I have a Samba server (CentOS 6.5, Samba 3.6.9) that acts as a local master browser for a workgroup. I issued
$ setenforce 0
$ service iptables stop
to disable SELinux and get rid of the firewall. On that host, I can do a
$ smbtree -d3
and get (among other output)
name_resolve_bcast: Attempting broadcast lookup for name __MSBROWSE__<0x1>
Got a positive name query response from 192.168.1.10 ( 192.168.1.10 )
where 192.168.1.10 is the IP address of that host.
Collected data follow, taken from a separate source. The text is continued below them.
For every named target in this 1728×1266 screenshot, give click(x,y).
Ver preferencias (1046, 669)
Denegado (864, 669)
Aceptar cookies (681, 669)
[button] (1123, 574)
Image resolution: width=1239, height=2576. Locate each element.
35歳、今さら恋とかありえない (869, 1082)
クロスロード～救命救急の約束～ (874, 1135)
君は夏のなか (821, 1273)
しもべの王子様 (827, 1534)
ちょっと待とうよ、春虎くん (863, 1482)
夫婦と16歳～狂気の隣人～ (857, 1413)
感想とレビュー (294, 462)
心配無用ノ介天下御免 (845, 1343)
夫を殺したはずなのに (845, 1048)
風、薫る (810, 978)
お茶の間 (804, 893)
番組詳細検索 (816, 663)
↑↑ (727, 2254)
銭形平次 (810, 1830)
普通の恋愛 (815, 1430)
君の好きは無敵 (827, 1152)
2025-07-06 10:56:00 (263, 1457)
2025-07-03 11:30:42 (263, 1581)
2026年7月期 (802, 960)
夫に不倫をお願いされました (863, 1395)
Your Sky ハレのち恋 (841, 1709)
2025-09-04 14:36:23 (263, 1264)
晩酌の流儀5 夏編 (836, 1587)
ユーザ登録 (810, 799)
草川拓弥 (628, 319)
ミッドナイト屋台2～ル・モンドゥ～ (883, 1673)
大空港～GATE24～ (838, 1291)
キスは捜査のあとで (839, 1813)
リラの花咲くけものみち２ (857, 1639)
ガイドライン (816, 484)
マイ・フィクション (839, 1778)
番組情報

I want to access this server from a Linux client (Fedora 20, Samba 4.1.6). When I execute
$ smbtree -d10
on the client, I get (among other output):
name_resolve_bcast: Attempting broadcast lookup for name __MSBROWSE__<0x1>
bind succeeded on port 0
...
async_connect failed: No such file or directory
nmbd not around
samba_tevent: EPOLL_CTL_DEL EBADF for fde[0x7f6198c435c0] mpx_fde[(nil)] fd[7] - disabling
Unable to find master browser by broadcast
I have name resolve order = bcast on both hosts. Issuing the command
$ smbclient -L 192.168.1.10
on the client shows me all the servers and tells me that 192.168.1.10 is the local master browser. There is one other server involved, a Windows Server 2008 R2 that has NetBIOS over TCP disabled and can tell me about the shares that it offers, but not about any workgroups. Furthermore, the Windows Server as well as a Laptop running Ubuntu 12.04 do not have this problem and can browse the shares of the CentOS server.
How can I configure my network such that the client finds the local master browser by broadcast?
nmbd- server is required, client is strongly advised.